1. 在导航菜单中查找主机，或者使用全局搜索字段搜索 Security/Explore/Hosts。

2. 在“主机”页面中，搜索 message: "Current sync path" 以显示文件路径。

3. 如果您有权访问该端点，请运行 findmnt -o FSTYPE -T <文件路径> 以返回文件系统。例如

   > findmnt -o FSTYPE -T /etc/passwd
   FSTYPE
   ext4
   

   这将返回文件系统名称为 ext4。

或者，您还可以通过关联来自另外两条日志消息的数据来查找文件系统名称。

1. 搜索日志 message: "Current fdinfo" 以显示文件路径的 mnt_id 值。
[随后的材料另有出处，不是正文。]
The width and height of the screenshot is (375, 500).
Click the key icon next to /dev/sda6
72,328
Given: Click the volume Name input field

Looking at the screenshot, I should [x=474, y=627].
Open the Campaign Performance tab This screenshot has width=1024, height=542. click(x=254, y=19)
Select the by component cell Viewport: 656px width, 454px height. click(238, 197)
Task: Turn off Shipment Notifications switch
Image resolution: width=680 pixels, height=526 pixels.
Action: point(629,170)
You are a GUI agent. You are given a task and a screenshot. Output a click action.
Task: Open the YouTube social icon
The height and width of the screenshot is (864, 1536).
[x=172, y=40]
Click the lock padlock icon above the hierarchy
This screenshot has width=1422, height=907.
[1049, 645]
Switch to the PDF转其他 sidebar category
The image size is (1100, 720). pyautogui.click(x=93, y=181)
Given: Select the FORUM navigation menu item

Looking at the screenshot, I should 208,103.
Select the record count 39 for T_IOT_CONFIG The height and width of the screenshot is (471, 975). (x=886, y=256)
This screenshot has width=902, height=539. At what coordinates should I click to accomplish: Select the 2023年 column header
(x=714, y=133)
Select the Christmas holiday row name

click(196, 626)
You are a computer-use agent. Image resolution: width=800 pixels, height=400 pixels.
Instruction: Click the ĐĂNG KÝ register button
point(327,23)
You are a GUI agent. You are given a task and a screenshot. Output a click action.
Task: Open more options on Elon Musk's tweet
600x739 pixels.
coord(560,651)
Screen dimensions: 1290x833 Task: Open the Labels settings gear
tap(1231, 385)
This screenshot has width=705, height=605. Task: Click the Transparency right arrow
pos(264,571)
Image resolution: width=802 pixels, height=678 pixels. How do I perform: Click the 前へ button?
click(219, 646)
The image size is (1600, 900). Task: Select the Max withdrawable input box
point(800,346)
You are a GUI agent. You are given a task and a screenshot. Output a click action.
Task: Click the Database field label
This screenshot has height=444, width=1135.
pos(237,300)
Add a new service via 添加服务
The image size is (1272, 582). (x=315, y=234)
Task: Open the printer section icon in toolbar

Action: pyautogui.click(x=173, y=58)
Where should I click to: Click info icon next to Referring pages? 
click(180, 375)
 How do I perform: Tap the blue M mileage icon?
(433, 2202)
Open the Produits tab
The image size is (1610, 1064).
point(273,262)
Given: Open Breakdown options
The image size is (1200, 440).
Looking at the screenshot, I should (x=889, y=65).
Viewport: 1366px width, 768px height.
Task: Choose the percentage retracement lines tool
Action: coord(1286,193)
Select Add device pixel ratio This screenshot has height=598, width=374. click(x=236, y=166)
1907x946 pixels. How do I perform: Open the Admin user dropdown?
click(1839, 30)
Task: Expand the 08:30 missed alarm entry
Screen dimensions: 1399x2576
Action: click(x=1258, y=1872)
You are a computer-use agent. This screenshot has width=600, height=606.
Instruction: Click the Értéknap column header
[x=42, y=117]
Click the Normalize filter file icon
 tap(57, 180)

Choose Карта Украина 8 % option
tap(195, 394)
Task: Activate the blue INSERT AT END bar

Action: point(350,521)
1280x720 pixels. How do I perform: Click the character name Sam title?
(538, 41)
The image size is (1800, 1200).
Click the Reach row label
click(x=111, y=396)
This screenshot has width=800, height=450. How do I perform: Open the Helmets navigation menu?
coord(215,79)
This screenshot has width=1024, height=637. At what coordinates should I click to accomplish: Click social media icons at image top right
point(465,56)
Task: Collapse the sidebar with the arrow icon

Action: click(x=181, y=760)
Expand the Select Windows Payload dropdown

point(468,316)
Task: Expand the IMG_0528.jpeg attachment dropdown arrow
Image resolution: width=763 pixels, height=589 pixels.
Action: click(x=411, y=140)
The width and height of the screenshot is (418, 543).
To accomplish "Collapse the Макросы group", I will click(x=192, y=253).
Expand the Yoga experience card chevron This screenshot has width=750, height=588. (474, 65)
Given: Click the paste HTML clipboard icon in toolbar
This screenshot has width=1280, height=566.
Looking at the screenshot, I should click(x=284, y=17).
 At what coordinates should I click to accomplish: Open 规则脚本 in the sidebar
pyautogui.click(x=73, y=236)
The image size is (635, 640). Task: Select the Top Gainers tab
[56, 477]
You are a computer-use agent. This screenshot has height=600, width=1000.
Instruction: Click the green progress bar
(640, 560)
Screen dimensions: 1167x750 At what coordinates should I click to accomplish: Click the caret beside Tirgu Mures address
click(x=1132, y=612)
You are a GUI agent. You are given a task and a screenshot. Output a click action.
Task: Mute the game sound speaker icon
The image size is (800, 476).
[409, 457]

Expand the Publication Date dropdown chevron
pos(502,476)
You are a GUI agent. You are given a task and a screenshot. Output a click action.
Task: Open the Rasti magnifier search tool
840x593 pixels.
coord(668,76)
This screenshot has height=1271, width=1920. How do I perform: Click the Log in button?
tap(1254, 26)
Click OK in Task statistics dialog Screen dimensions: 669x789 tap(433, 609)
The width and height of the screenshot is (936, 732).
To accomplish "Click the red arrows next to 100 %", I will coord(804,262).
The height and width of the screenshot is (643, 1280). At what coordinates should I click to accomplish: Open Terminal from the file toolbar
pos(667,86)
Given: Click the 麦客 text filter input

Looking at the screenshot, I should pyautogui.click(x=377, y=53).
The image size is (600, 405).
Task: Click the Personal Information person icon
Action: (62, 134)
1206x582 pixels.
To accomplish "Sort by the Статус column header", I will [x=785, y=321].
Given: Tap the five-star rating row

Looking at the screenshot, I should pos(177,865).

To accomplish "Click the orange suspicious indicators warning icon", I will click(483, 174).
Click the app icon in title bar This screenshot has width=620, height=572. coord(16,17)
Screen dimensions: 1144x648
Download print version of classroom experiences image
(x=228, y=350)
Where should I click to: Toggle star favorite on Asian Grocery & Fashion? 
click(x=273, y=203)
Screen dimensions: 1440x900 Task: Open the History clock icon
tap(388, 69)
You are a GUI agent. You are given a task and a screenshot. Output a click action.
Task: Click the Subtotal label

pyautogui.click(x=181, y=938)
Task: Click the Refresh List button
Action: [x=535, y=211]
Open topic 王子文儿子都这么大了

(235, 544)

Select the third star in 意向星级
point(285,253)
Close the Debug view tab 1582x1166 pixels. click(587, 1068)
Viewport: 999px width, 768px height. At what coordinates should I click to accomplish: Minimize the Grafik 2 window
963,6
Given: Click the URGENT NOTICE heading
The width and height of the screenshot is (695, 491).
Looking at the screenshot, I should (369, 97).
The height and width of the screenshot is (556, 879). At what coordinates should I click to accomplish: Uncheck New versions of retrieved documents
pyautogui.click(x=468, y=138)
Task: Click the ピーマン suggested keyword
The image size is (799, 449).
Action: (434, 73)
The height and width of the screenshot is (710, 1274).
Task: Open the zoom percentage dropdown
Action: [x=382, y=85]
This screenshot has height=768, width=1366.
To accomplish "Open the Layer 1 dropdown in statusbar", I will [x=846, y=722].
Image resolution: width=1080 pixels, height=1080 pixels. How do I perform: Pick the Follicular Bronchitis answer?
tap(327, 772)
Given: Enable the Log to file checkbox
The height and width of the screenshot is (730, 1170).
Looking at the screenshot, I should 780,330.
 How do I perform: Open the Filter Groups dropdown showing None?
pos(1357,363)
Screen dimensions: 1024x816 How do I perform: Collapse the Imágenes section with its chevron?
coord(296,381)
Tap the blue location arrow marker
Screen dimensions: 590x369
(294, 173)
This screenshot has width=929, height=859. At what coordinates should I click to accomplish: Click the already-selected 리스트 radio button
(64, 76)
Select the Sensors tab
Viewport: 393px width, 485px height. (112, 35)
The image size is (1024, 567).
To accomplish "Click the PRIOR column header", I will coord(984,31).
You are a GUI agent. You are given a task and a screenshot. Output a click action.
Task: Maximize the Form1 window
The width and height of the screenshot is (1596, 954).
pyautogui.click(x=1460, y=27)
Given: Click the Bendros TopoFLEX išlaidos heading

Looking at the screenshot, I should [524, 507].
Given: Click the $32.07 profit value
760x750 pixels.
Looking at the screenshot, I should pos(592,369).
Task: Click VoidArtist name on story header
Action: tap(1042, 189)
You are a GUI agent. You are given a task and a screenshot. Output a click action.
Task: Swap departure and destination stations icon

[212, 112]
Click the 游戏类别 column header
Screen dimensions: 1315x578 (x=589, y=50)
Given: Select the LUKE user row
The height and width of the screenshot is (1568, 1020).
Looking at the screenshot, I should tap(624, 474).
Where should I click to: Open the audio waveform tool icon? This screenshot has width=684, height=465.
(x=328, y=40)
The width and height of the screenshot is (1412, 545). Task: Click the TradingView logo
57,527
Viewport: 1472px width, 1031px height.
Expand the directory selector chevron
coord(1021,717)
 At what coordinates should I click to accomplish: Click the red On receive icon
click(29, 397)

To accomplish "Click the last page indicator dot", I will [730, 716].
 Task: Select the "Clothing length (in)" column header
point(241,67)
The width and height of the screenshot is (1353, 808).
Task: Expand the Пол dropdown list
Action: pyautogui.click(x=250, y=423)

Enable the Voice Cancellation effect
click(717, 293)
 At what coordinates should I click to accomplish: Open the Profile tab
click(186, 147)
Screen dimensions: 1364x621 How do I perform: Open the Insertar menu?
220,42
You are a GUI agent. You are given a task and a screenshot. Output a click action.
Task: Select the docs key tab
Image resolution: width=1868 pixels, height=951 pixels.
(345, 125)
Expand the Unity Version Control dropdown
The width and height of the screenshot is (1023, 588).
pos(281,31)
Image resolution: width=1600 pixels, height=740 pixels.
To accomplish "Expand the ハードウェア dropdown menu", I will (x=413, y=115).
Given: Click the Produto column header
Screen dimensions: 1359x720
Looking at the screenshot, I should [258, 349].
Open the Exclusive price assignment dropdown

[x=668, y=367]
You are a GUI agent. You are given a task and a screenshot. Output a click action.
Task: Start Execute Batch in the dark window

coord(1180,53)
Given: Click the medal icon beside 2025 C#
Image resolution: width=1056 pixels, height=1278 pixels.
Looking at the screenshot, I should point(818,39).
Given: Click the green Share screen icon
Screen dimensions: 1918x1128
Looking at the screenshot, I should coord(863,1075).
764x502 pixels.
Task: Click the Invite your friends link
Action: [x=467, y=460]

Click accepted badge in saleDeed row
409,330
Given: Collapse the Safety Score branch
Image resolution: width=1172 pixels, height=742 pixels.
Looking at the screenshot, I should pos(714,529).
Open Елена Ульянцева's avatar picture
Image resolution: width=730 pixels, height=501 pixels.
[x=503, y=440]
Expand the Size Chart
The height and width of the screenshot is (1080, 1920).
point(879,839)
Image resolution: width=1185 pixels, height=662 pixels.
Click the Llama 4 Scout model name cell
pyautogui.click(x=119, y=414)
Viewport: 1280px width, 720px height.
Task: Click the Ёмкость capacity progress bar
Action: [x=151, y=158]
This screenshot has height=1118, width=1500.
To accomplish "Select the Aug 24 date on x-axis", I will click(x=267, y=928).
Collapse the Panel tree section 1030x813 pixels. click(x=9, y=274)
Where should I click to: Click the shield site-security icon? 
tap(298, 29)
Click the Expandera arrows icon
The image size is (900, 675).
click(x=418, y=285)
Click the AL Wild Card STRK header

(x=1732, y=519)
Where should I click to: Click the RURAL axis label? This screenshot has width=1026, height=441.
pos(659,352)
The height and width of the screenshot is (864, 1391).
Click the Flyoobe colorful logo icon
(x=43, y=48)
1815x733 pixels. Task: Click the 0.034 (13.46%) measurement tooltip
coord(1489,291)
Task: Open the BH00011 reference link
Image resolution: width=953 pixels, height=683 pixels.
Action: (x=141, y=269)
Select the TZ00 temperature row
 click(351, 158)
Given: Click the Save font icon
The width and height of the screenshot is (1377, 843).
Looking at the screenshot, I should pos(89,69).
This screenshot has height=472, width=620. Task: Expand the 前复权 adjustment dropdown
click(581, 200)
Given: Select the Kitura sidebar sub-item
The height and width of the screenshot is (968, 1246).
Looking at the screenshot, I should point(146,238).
在本例中，mnt_id 值为 29

   pos:	12288
   flags:	02500002
   mnt_id:	29
   ino:	2367737
   

2. 搜索日志 message: "Current mountinfo" 以显示与您在上一步中找到的 mnt_id 值对应的文件系统

   <snip>
   29 1 8:2 / / rw,relatime shared:1 - ext4 /dev/sda2 rw,errors=remount-ro
   <snip>
   

   第一个数字 29 是 mnt_id，而连字符（-）之后的第一个字段是文件系统名称，ext4。